Taken in aggregate, they should provide a useful indicator of whether profits are heading higher, or whether the market has got ahead of itself in anticipating economic recovery.

So far at least, the signs have been reassuring with no major shocks. A typical example was Rentokil Initial, the business services group, whose interim pretax profits topped £200m despite difficult operating conditoins. In a revealing sign of the times, a company which once prided itself on increasing earnings per share by 20% each year is now setting targets of a different kind. It plans to increase its dividend by 10% a year – underlining how a long bear market has led to increased emphasis on dividends rather than growth.


Some companies will fall short, however. WH Smith has already said that full-year profits from its core UK retail operations will be below expectations as it grapples with intense competition from supermarkets in particular. Margins are expected to fall in the second half, and sales will be little changed from last year, because the recent hot weather put people off shopping. Furthermore, the company gave no indication of when it might offload its US store chain, most of whose branches are in hotels and airports, and which has been a consistent disappointment. WHSmith will soon have a new chief executive, the highly-regarded Kate Swann, who joins from Argos. She will have plenty to do.

Bid rumours are swirling around Canary Wharf, the Docklands property company. Various private equity buyers are thought to have the group in their sights, but there has also been talk that Paul Reichmann will bid for it. He has already rescued the company from the jaws of creditors once. Canary Wharf’s shares have fallen heavily because of fears it won’t be able to fill all the new space it is building with tenants.
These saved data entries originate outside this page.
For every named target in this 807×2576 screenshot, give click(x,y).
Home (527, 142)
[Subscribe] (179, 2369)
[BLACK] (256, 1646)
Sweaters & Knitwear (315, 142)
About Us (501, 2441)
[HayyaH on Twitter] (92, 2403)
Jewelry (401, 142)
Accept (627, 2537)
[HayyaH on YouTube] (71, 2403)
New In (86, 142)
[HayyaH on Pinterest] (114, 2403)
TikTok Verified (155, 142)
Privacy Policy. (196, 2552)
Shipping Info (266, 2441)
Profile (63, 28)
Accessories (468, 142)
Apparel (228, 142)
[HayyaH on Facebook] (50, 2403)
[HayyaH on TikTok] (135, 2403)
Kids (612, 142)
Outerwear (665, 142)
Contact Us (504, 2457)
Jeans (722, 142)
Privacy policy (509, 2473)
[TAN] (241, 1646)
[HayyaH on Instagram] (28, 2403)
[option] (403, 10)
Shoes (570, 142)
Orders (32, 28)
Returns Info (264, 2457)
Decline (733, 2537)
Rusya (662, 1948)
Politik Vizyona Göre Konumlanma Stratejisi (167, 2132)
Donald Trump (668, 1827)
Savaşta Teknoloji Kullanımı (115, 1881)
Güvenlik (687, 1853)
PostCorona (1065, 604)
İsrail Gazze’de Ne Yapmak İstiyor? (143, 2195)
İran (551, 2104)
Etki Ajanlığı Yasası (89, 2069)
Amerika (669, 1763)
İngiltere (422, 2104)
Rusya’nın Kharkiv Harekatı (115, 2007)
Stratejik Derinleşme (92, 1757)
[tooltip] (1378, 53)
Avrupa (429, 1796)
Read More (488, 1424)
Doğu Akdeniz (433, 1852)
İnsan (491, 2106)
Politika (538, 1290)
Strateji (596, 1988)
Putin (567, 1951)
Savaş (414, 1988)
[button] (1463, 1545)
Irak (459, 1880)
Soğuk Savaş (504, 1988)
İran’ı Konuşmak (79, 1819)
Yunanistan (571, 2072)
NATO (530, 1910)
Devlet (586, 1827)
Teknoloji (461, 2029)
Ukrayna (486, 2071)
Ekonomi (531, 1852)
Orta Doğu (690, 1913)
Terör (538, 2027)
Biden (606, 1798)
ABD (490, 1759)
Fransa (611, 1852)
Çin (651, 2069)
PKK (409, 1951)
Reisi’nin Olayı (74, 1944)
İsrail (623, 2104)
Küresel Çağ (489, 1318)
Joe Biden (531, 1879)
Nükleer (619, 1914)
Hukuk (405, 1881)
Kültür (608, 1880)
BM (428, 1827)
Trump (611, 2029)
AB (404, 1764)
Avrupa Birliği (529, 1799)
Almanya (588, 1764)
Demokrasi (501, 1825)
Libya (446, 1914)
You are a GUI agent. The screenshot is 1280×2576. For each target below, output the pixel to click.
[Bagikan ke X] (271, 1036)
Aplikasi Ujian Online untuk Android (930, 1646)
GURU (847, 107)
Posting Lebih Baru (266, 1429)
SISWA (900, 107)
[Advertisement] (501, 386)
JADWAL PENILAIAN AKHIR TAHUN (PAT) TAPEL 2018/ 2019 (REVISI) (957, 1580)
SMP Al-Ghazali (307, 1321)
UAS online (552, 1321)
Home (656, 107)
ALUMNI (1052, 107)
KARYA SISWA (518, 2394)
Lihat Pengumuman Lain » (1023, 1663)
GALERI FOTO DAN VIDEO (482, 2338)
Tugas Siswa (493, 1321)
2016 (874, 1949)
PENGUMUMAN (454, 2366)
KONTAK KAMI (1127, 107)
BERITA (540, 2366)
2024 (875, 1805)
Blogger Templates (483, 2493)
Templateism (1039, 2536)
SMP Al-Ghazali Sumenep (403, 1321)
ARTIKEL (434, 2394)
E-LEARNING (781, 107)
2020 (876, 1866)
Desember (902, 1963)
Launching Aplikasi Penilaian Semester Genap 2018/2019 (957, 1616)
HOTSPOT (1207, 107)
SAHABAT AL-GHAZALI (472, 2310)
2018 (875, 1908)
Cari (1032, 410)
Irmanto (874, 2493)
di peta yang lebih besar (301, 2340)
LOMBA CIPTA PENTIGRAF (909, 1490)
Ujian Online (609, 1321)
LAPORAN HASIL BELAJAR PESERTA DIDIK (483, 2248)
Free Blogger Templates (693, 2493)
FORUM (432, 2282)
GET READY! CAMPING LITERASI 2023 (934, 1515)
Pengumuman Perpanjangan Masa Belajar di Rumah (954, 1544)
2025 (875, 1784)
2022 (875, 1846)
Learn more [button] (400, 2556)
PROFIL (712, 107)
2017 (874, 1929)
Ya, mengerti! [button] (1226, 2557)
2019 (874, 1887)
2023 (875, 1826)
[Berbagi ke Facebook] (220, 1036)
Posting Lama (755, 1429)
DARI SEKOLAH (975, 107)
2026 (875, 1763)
Another target of private equity groups is the Drax power station, which is currently in the hands of creditor banks after its former owner AES handed back the keys. AES, an American company, bought Drax for an exorbitant sum, and couldn’t pay its bills when wholesale power prices fell sharply. Another interested party is the mining group BHP Billiton, which wants to buy a stake in the station in order to part-own a consumer of some of its coal, which is mined mainly in South Africa and Colombia. That would be bad news for UK Coal, which operates what remains of the UK coal industry and counts Drax among its biggest customers.